Take the line with "The width and height of the screenshot is (892, 390)." and all lines after it, through the end of the records below, and repeat them exactly.

> **Available data**
————

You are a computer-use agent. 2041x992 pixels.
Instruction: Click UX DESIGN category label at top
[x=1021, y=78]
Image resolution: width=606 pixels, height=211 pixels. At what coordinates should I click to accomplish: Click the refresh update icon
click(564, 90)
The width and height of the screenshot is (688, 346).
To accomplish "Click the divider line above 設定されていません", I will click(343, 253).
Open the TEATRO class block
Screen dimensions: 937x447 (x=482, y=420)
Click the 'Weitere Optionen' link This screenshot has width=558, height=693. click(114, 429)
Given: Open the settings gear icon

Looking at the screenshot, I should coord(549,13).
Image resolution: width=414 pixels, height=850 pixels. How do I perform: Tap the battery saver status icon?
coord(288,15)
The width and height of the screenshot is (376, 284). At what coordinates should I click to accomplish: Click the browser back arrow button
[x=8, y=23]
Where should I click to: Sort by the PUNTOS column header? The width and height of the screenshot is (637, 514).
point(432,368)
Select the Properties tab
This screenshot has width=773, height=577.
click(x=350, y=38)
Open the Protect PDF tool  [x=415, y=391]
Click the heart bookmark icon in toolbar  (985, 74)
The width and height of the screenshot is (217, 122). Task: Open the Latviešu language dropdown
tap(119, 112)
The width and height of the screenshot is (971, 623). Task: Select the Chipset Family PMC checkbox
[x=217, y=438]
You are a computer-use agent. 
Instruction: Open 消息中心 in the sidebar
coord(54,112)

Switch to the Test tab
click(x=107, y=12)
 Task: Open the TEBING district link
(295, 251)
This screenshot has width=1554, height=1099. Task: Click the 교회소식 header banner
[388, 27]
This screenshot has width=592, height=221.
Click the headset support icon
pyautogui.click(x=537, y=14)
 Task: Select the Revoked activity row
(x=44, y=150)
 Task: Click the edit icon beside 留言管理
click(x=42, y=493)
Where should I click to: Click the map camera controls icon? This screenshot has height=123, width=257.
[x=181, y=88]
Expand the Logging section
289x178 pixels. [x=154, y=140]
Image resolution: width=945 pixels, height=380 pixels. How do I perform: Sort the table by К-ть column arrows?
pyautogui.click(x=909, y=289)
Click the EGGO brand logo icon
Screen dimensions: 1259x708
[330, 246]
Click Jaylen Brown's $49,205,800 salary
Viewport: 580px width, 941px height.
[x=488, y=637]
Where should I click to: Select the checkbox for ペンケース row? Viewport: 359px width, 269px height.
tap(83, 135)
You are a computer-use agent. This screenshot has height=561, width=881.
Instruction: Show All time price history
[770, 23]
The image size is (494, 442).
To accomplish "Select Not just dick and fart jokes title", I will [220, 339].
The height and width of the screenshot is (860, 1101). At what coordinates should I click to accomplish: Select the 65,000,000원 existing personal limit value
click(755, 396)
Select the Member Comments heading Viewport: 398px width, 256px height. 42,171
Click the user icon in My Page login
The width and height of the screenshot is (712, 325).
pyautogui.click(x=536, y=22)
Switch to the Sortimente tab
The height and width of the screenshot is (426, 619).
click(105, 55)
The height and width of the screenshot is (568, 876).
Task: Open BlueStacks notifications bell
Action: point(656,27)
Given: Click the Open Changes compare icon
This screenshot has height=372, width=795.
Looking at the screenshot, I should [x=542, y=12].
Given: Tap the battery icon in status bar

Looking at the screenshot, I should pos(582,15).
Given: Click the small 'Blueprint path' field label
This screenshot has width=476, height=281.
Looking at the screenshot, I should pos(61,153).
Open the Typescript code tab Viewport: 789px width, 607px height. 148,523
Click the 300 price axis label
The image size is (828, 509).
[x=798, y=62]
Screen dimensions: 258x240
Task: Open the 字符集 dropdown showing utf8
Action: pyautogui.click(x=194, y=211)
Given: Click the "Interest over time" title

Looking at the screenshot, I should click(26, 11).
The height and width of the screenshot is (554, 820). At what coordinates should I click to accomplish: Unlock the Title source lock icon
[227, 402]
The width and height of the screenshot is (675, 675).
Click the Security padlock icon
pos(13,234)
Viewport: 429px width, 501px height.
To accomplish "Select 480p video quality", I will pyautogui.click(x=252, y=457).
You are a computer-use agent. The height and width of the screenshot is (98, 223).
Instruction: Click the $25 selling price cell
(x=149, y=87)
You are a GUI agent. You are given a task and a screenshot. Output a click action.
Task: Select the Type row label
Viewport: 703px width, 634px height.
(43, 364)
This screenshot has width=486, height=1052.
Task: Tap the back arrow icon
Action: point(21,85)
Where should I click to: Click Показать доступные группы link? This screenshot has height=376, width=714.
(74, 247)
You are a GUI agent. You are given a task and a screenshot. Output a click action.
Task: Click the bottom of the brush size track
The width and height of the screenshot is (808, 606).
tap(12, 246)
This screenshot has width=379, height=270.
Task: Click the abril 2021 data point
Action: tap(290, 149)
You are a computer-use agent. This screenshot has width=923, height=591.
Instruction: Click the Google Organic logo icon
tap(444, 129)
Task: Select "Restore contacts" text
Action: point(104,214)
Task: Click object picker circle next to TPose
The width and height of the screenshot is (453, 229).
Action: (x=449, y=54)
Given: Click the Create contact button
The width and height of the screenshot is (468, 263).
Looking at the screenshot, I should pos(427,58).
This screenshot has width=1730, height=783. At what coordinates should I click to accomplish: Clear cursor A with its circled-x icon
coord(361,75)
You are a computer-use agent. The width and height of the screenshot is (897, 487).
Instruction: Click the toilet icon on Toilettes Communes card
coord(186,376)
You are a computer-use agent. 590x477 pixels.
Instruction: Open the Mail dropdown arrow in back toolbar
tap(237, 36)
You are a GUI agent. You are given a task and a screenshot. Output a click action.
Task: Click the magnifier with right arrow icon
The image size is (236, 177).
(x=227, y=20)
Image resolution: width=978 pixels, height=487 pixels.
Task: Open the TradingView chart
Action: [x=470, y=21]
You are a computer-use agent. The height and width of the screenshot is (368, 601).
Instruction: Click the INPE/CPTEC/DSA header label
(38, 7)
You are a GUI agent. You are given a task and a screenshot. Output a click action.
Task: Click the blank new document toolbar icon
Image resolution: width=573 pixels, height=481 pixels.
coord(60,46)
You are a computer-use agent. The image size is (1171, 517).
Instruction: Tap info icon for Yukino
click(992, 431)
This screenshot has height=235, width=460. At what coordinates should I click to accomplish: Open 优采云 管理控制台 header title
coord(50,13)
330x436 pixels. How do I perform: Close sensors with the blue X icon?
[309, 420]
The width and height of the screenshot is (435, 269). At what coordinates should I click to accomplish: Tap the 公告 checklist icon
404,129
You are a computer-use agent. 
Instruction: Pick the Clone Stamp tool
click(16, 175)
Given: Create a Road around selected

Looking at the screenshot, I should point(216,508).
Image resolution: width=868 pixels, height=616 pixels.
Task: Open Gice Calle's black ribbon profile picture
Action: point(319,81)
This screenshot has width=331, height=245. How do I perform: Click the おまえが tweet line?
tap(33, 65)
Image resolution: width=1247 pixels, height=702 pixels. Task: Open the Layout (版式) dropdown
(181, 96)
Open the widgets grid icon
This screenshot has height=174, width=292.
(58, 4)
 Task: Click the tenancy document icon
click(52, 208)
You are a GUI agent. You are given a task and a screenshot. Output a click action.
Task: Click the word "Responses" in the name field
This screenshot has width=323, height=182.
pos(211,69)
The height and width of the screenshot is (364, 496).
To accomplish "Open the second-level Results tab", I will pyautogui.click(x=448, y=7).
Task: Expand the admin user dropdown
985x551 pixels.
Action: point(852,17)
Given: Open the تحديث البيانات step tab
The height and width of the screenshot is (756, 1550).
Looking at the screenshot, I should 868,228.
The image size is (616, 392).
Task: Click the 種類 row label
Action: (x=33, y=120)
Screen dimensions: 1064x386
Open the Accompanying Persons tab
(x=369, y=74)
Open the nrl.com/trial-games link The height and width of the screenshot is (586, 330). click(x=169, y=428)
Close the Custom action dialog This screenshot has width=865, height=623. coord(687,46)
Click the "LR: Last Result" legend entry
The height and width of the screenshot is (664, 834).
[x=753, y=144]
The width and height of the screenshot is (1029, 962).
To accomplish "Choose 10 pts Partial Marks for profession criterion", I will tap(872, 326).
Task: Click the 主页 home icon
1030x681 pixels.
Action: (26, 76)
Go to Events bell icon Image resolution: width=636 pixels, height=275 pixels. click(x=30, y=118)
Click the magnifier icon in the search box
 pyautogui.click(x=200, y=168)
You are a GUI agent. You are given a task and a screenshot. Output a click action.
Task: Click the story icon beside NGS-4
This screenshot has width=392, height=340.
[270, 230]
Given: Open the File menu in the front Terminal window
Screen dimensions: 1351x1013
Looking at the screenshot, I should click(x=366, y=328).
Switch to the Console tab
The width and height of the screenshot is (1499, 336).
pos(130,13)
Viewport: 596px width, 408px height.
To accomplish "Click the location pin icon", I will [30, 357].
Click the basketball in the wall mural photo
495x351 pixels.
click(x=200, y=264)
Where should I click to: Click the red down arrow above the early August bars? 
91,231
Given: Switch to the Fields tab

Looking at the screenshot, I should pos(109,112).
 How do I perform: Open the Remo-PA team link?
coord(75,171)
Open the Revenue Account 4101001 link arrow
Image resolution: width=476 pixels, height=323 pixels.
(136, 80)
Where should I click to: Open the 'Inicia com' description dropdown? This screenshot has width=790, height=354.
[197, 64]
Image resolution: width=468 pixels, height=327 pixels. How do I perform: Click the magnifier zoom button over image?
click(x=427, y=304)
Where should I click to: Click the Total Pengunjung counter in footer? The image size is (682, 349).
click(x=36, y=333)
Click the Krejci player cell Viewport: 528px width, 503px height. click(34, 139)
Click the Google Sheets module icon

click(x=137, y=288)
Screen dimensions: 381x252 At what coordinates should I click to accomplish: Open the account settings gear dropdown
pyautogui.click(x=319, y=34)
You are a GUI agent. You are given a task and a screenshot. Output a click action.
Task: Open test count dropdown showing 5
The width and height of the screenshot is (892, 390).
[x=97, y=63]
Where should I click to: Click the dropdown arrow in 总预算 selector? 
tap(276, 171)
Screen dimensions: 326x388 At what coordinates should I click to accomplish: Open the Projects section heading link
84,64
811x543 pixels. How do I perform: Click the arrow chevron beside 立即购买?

————

> **Output for this task**
The width and height of the screenshot is (892, 390).
[x=97, y=63]
Where should I click to: Click the dropdown arrow in 总预算 selector? 
tap(276, 171)
Screen dimensions: 326x388 At what coordinates should I click to accomplish: Open the Projects section heading link
84,64
811x543 pixels. How do I perform: Click the arrow chevron beside 立即购买?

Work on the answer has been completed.